• GIVEN TEXT:
It is also known as Open 4 Business Productions, founded in 2000, in copyright in certain television series produced by them since 2009. The NBC Universal Television Studio was succeeded by Universal Media Studios in 2007 and renamed to its current name on September 12, 2011.

==History==

===Revue Studios===

Revue Studios (first known as Revue Productions Inc.) was founded in 1943 by MCA to produce live radio shows; it also produced "Stage Door Canteen" live events for the United Service Organizations (USO) during World War II until it ended in 1945. Revue was re-launched as MCA's television production subsidiary in 1950. The partnership of NBC and Revue extends as far back as September 6, 1950, with the television broadcast of the anthology series Stars Over Hollywood (also known as Armour Theatre), based on radio's Stars over Hollywood.

During the early years of television, Revue was responsible for producing and distributing many television programs. These included Leave It to Beaver, which ran for only one season on CBS before going to ABC from 1958 until 1963. In addition, Revue also made Alan Hale Jr.'s Biff Baker, U.S.A. (1952–1953) and all three of Rod Cameron's syndicated series, City Detective (1953–1955), State Trooper (1956–1959), and Coronado 9 (1960–1961) and the Bill Williams Western series, The Adventures of Kit Carson (1951–1955). It produced Bachelor Father (1957–1962), for "Bachelor Productions", Edmond O'Brien's syndicated crime film Johnny Midnight, based on a fictitious New York City actor-turned-private investigator.

Revue also produced the 52-episode Crusader, the first Brian Keith series, which aired on CBS from 1955 to 1956. Another western produced by Revue and starring Audie Murphy was Whispering Smith, which aired on NBC in 1961 and was based on the 1948 Alan Ladd movie of the same name. Leave It to Beaver was produced first by George Gobel's Gomalco Productions, then by Kayro Productions on a back lot at Revue Studios from 1958 to 1963. The ABC sitcom McHale's Navy was also produced by Revue from 1962 to 1966.

In December 1958, MCA/Revue purchased Universal Studios' 367-acre backlot to produce television series, then leased it back to Universal for a million dollars a year for a decade. The backlot was renamed Revue Studios, which became the name of the company in 1959. In 1960, a jingle composed by Juan García Esquivel and Stanley Wilson was introduced at the end of its productions, which was used in some form until the 1980s.

• EXERCISE INSTRUCTIONS:
(a) Translate this sentence from the passage on Revue Studios into Spanish: "The ABC sitcom McHale's Navy was also produced by Revue from 1962 to 1966."
(b) Carry on the Revue Studios history from the point where the passage stops.
The listing that comes after this passage is from a separate source.

• DATA LINES:

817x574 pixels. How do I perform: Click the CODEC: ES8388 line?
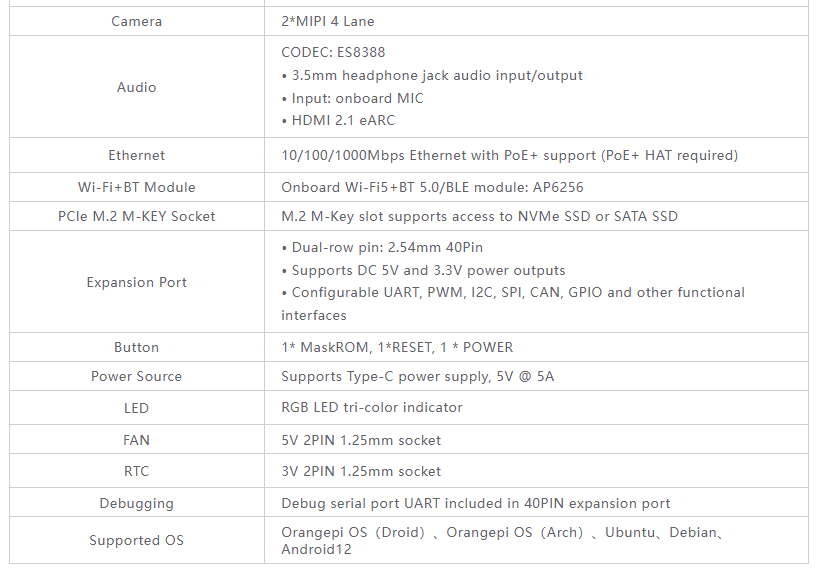tap(333, 52)
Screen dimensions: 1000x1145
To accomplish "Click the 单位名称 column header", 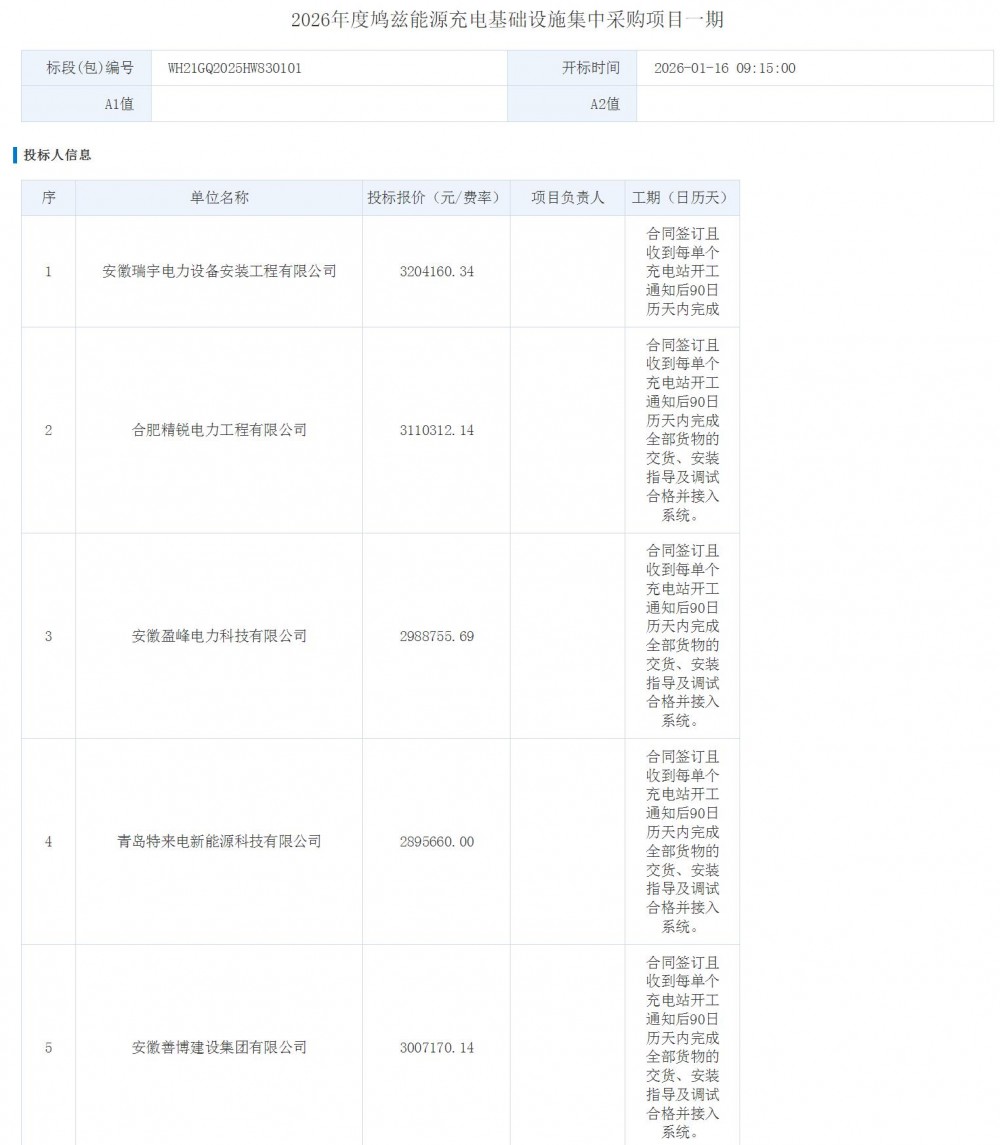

• EXPECTED ANSWERS:
(a) La comedia de situación de ABC McHale's Navy también fue producida por Revue de 1962 a 1966.

(b)
Revue produced later seasons of The Jack Benny Program for CBS and NBC and in co-operation with Jack Benny's J and M Productions (later known as JaM Productions and JaMco Productions), Checkmate (also co-produced by Jack Benny), General Electric Theater and Alfred Hitchcock Presents for CBS, Studio 57 for DuMont Television Network, and westerns such as Tales of Wells Fargo, The Tall Man, The Restless Gun and Laramie for NBC, as well as Wagon Train for NBC and ABC. The first two seasons of NBC's The Virginian, based on a film released originally by Paramount Pictures, whose pre-1950 theatrical sound feature film library was sold to MCA in 1958. Wagon Train was the only Revue-produced TV show to finish an American television season in first place.

In 1962, following its merger with Decca Records, the then-parent of Universal Pictures, the studio backlot name was changed back to Universal. In 1963, MCA formed Universal City Studios to merge the motion picture and television arms of Universal Pictures and Revue Studios, and Revue was officially renamed Universal Television.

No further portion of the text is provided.